TO BE DONE – List every line of the material below that contains the word "screenshot", copying each line in full.

MATERIAL FOR THIS EXERCISE –
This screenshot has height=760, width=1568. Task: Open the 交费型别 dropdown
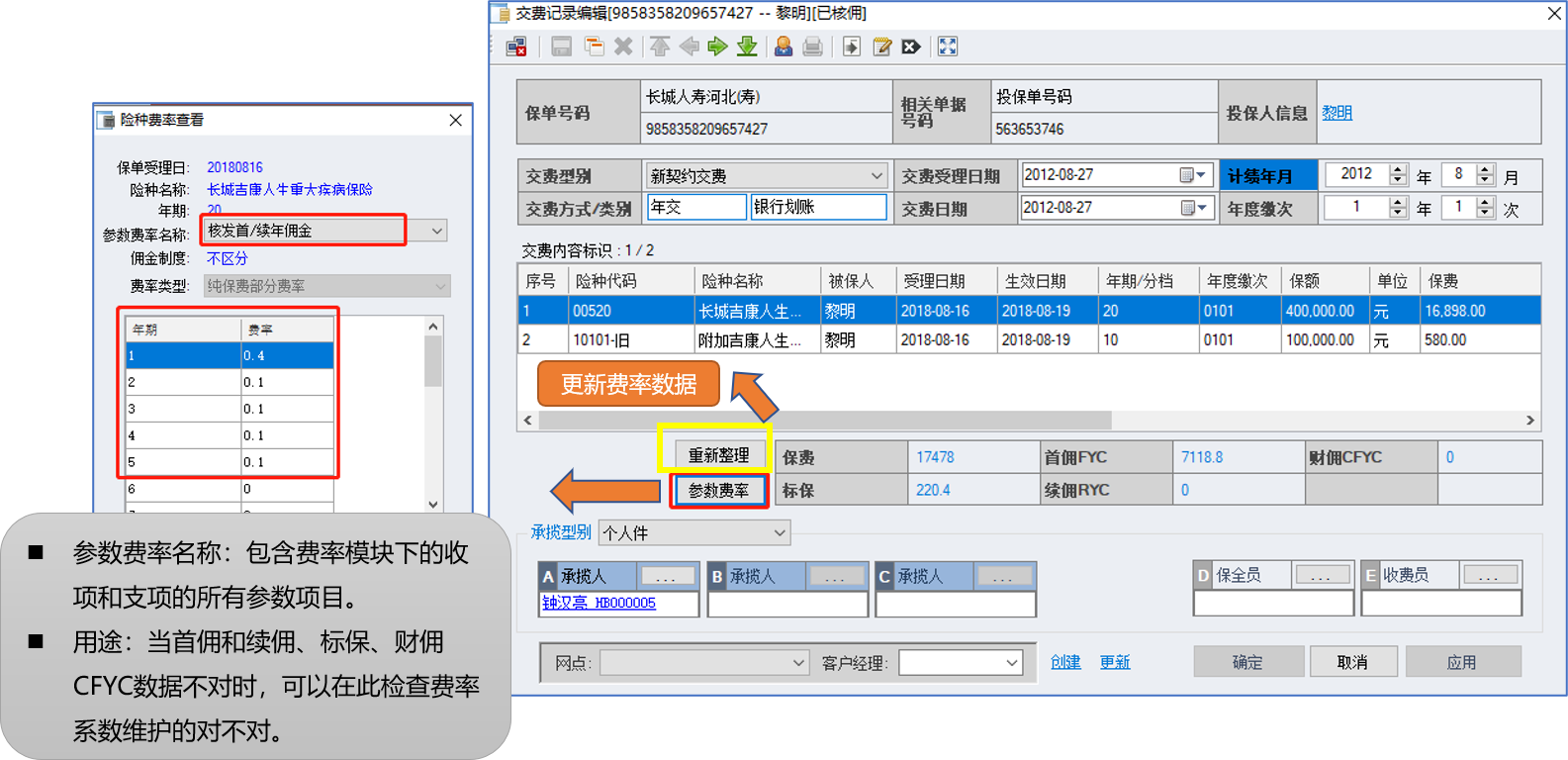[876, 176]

--

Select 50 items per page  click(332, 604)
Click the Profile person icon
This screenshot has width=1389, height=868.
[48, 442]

TASK OUTPUT –
This screenshot has height=760, width=1568. Task: Open the 交费型别 dropdown
This screenshot has width=1389, height=868.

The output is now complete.